I was taught by expert lookers that there is more to know than just the surface.
I grew up in small Midwestern towns, spending summers on my grandparent’s farm with storytellers—people who noticed the ordinary but remarkable things that surround us. “Look at that,“ my grandmother would say as she pointed out a piece of bark, a shadow, bird, flower, or tree. “See how the light is dancing on the water?” my grandfather would ask. Then, after pointing out some ordinary thing, they’d give me a little bit more information like where a specific rose in our garden came from. “Grandma’s mother brought that yellow rose from her garden in Virginia.” Or, “see that outflow of water and those stones?” and I would receive a little geology lesson about the exact spot where we were standing.
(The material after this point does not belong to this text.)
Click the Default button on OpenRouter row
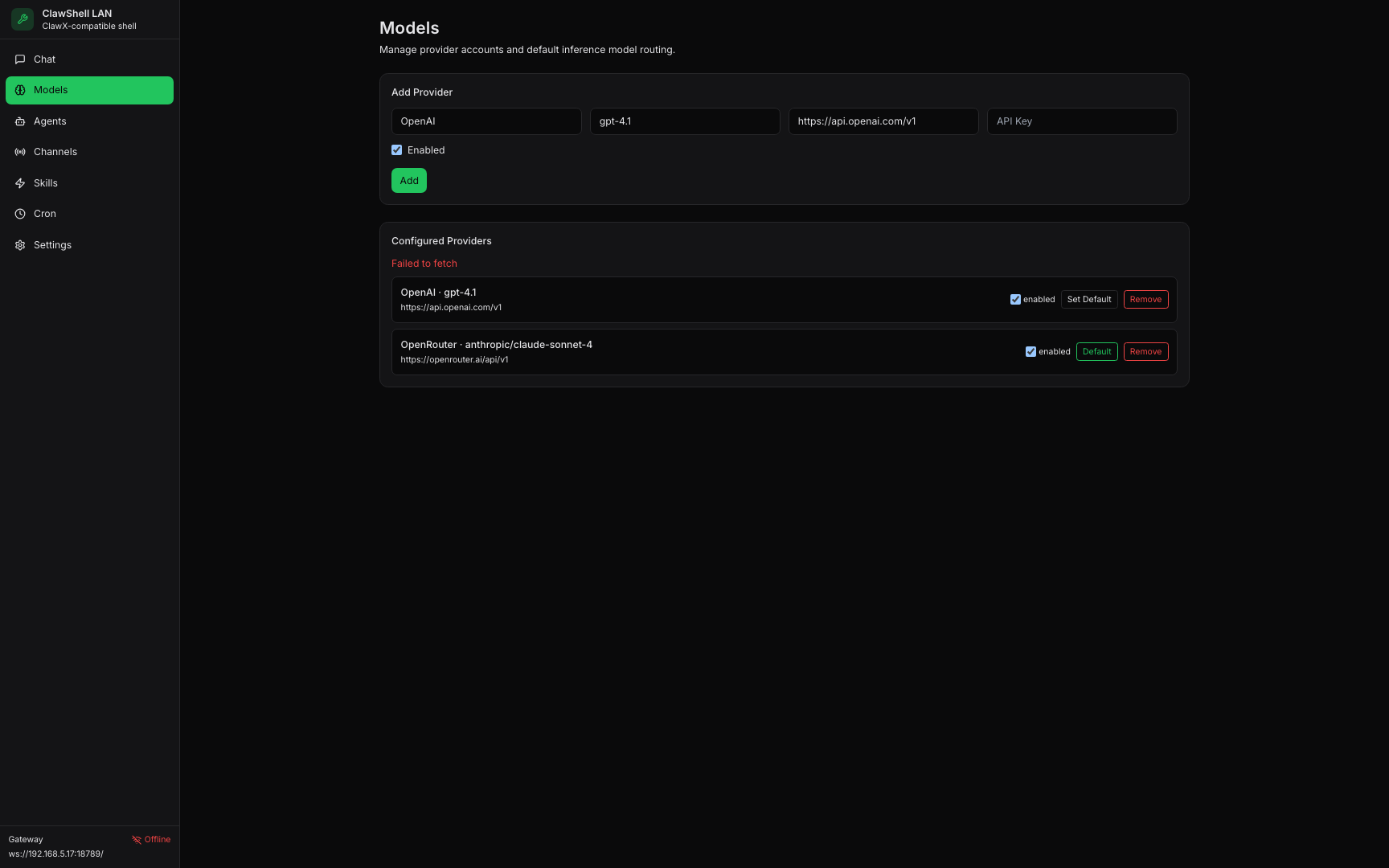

There is always more to know, and knowing more can deepen your connection to a place. That way of experiencing the world led me to study history as well as art and has me wanting story to be a part of my visual expression. The story shapes what I feel, and the feeling shapes how I use the materials. For example, fabrics that reflect or absorb light can change how active or calm the surface will be. Can I make you feel what I see and know?
As a practicing artist, I exercise my curiosity about any place I want to express in my artwork. I use mixed media and fiber techniques in painterly layers to effectively express the visual richness I experience in the natural world, striving for the viewer to feel what I see.